Sivakumar B has completed his PhD in Bio-Nano Science Fusion Course from Toyo University, Japan. Currently he is working as Postdoctoral researcher in Bio-Nano Electronics Research Center, Toyo University, Japan. His area of specialization is magnetic nanoparticles and the application of the same for efficient targeting, drug delivery, imaging, magnetic hyperthermia and photothermal ablation of cancer cells. He has published several papers in reputed journals.
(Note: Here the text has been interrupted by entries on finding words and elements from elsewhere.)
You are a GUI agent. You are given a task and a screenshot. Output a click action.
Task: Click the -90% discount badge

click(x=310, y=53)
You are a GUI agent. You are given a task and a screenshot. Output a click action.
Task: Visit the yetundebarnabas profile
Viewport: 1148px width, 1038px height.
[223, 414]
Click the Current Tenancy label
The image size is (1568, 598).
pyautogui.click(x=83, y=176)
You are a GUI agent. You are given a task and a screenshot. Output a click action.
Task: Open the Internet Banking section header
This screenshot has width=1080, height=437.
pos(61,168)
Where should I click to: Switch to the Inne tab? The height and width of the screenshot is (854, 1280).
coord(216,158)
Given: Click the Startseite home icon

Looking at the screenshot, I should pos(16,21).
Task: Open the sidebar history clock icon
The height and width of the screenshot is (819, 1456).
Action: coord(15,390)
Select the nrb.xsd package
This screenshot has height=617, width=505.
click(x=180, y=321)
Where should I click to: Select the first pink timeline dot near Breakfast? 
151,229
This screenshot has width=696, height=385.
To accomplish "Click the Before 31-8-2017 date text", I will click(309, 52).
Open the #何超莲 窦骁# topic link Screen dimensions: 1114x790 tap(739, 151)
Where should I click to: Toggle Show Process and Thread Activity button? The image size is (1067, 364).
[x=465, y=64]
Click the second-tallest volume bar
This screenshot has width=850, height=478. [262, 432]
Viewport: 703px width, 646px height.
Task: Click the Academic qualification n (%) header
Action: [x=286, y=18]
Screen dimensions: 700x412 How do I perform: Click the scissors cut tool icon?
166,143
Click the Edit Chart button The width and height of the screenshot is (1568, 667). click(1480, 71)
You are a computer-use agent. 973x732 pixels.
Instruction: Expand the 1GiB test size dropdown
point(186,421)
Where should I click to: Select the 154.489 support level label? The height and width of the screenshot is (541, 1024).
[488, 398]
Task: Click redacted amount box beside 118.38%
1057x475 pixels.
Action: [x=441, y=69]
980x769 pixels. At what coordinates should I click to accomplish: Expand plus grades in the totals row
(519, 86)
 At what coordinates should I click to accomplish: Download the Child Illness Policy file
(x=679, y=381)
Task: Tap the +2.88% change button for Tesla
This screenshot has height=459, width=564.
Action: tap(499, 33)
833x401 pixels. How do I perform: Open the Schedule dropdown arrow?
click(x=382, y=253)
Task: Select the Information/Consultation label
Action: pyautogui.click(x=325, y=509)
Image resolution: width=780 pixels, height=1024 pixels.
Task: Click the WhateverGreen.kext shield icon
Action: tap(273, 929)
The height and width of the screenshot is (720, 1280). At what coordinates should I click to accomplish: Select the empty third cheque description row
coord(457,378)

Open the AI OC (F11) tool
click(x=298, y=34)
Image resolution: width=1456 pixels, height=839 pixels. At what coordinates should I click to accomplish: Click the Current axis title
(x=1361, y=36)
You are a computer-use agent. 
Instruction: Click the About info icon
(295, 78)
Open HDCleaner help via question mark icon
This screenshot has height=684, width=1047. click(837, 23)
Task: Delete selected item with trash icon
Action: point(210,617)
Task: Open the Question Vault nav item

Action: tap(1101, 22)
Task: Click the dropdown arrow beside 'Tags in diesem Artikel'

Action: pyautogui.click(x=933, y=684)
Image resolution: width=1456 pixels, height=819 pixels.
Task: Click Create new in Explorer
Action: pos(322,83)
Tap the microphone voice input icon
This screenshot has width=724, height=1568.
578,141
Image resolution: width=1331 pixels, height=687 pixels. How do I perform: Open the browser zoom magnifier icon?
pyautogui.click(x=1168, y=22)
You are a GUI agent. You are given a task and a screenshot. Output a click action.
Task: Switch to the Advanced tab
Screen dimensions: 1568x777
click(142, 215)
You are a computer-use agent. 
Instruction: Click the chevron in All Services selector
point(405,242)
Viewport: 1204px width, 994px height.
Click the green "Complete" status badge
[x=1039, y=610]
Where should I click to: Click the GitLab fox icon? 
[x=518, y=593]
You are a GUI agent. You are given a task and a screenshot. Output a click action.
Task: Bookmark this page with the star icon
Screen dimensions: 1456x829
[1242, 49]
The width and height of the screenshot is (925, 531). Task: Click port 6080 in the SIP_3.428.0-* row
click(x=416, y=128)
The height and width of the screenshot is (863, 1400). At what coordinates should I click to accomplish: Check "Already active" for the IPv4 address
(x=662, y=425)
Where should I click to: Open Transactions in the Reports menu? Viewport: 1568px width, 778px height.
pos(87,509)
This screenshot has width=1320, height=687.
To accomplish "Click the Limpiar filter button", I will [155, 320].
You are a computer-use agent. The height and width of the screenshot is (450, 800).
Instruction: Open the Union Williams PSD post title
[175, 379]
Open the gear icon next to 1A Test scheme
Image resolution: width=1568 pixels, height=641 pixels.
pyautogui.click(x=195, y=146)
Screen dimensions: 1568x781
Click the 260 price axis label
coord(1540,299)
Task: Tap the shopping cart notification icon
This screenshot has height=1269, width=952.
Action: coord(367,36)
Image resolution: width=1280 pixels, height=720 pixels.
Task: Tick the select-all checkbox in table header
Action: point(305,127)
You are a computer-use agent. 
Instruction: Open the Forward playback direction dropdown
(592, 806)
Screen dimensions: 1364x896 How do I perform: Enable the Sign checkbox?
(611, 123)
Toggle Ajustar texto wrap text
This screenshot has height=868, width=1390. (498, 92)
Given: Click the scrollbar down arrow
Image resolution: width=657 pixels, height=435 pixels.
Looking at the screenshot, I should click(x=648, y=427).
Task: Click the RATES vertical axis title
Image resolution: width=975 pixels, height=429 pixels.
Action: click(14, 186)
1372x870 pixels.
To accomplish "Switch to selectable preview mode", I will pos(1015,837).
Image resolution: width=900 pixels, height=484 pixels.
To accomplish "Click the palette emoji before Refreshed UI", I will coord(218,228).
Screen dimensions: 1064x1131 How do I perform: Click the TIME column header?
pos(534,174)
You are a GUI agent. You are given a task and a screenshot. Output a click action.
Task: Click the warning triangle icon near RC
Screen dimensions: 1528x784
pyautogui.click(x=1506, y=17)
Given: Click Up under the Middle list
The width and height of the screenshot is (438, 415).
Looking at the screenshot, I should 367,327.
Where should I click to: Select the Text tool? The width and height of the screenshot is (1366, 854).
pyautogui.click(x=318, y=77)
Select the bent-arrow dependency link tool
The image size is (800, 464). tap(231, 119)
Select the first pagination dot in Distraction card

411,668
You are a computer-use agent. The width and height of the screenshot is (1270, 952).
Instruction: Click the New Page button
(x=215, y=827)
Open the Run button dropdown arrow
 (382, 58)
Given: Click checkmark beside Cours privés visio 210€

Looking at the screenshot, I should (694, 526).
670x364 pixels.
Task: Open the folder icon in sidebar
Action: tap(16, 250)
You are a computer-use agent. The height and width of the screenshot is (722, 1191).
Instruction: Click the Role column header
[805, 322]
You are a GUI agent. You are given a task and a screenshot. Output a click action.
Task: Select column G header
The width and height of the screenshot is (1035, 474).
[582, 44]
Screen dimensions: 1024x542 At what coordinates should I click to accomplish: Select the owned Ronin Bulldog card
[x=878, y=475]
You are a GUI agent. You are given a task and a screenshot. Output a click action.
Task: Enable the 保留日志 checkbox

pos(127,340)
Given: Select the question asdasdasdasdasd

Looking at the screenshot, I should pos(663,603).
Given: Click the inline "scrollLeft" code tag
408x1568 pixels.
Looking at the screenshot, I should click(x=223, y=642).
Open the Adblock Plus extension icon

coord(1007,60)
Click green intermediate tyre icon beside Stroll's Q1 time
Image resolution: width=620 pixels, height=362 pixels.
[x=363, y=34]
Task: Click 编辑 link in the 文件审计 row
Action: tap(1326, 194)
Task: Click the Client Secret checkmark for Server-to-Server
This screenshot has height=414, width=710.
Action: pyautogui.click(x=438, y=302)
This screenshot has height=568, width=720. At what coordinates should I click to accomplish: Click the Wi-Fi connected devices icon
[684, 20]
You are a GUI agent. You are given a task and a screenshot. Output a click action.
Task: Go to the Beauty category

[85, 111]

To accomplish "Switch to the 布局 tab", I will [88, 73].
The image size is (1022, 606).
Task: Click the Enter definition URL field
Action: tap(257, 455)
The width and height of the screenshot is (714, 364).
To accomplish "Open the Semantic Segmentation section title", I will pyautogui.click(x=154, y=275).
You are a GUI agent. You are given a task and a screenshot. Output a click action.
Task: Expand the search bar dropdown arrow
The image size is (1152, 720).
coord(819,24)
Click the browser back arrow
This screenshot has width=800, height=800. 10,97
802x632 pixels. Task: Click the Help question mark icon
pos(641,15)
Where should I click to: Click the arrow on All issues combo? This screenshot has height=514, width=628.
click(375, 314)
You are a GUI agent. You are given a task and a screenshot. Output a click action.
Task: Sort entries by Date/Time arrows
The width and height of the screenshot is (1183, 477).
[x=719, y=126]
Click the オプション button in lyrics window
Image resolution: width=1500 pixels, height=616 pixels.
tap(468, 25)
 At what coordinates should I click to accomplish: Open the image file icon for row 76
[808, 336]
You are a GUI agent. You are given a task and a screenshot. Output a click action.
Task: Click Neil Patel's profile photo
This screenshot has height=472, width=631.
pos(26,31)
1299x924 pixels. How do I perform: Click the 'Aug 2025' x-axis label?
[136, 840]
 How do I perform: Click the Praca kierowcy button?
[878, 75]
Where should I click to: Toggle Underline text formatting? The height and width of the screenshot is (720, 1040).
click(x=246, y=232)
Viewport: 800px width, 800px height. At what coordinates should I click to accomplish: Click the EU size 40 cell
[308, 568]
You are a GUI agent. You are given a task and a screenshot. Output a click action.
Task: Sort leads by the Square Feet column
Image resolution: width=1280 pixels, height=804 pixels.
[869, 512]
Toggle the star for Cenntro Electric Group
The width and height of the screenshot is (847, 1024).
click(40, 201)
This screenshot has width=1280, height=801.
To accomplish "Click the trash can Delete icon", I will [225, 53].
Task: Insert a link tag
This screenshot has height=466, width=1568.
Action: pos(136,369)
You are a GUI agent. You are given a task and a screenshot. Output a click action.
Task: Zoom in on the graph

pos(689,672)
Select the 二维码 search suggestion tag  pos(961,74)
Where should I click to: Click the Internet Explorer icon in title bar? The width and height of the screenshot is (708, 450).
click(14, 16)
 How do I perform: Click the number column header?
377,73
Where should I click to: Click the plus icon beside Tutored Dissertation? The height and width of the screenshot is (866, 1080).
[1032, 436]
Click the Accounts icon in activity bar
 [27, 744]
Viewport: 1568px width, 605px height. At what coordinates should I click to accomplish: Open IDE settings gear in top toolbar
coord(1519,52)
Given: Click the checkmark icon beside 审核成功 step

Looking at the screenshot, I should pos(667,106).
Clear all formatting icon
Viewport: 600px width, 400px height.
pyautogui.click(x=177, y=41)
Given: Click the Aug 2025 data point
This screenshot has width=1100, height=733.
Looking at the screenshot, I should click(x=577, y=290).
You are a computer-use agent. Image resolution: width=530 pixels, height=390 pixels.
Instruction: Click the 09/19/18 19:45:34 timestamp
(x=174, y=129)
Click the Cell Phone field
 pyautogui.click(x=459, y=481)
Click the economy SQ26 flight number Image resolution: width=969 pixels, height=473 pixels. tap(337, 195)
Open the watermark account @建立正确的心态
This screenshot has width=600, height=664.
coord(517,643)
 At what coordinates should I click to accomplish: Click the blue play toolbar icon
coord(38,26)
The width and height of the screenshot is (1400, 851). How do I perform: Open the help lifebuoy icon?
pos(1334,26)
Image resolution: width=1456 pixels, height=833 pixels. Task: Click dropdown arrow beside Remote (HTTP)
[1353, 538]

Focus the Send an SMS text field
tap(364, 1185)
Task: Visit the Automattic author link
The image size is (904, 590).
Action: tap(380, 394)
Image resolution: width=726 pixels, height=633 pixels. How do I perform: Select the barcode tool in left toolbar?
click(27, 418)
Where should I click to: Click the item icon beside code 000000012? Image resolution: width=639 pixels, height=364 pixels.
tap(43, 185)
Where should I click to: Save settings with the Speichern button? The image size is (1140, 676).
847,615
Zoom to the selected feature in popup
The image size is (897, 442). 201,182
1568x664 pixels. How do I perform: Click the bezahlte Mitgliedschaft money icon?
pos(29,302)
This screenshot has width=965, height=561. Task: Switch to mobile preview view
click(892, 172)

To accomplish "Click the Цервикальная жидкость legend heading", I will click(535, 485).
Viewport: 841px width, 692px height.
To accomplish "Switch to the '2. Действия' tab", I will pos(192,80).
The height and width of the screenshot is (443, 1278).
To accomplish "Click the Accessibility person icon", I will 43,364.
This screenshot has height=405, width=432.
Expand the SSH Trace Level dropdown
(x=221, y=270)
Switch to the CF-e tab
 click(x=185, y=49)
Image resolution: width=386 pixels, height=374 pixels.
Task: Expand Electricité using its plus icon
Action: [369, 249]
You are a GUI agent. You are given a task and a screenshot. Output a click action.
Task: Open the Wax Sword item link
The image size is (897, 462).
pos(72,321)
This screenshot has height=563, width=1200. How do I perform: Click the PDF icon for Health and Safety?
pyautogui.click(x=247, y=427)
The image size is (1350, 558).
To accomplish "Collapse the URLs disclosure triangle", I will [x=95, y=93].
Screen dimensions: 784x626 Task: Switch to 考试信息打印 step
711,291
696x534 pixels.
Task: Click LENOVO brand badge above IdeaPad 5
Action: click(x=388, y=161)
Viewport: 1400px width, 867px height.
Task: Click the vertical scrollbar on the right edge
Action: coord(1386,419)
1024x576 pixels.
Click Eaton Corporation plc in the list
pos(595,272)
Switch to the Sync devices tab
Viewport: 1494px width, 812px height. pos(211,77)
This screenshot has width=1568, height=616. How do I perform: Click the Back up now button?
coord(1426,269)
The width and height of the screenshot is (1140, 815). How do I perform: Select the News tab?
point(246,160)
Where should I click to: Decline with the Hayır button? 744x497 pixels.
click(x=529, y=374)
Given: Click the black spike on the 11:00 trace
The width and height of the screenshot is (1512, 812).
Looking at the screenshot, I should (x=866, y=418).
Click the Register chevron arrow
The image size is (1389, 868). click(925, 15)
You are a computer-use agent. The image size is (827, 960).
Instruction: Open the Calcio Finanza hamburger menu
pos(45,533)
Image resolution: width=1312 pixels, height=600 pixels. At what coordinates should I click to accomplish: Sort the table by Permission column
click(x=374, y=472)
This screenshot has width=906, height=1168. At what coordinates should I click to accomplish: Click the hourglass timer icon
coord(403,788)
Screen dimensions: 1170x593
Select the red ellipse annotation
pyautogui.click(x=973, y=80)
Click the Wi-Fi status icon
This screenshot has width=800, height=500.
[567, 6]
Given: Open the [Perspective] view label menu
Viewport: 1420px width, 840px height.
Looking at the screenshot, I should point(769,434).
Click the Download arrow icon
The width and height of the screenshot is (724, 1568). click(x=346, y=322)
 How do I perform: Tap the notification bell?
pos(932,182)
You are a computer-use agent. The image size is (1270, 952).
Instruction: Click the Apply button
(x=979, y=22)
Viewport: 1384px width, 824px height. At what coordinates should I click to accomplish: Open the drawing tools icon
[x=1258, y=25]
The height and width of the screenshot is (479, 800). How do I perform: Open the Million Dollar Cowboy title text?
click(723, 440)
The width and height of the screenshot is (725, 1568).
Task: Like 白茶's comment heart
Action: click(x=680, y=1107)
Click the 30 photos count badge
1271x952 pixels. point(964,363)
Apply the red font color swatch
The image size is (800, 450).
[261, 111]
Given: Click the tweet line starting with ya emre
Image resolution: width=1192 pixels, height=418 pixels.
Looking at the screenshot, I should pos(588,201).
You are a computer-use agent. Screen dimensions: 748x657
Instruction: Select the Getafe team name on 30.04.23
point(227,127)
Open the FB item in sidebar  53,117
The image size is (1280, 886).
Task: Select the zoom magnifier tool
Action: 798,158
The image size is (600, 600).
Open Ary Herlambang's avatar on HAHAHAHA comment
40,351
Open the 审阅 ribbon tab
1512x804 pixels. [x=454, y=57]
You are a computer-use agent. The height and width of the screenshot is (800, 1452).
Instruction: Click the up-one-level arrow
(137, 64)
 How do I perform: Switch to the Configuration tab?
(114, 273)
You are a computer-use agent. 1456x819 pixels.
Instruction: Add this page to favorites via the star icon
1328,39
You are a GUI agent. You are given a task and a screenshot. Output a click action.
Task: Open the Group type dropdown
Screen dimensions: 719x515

Hybrid Magnetic nanoparticles (HMNPs) have emerged as one of the significant futuristic nanomaterial for a variety of biological applications. The next generation hybrid MNPs with designer theragnostic functionalities has attracted considerable attention and will greatly improve nanomedicine. Among the nanomaterials, gold and iron oxide are two potential nanomaterials, whose inherent properties offer numerous applications when combined together. In this work, well-dispersed HMNPs of based on gold and MNPs encapsulated in PLGA nanoparticles (Au-MNP-PLGA) have been developed and conjugated with three different targeting ligands. Two potential anticancerous drugs (curcumin and gemcitabine) were also loaded into the nanostructure, which can mediate chemotherapy. With the active targeting through three different targeting ligands and the incorporation of two active drugs and Au-MNPs, the nanoconjugate was exploited for three different modes of cancer cell destruction. The first one was action of cytotoxic drugs. Because the NP was triple targeted, it augments the uptake of NP by cancer cells thus resulting in the damage of cancer cells by drug-mediated cytotoxicity. Second mode of cell destruction was the photothermal ablation of cancer cells by the MNP and Au component of HMNP. The cells are pretreated with nanoconjugate and irradiated with NIR, 800 nm, which triggers the generation of heat by MNPs and also owing to the surface plasmon resonance effect of Au, collectively resulting in the photothermal ablation of cancer cells. The third mode of cellular ablation was by MHT, exploiting the magnetic component of HMNP. The exposure of cancer cells in the presence of an external magnetic field; also triggers the release of drug from PLGA NPs and thus MHT can promote drug delivery into tumor, and increase the drug toxicity.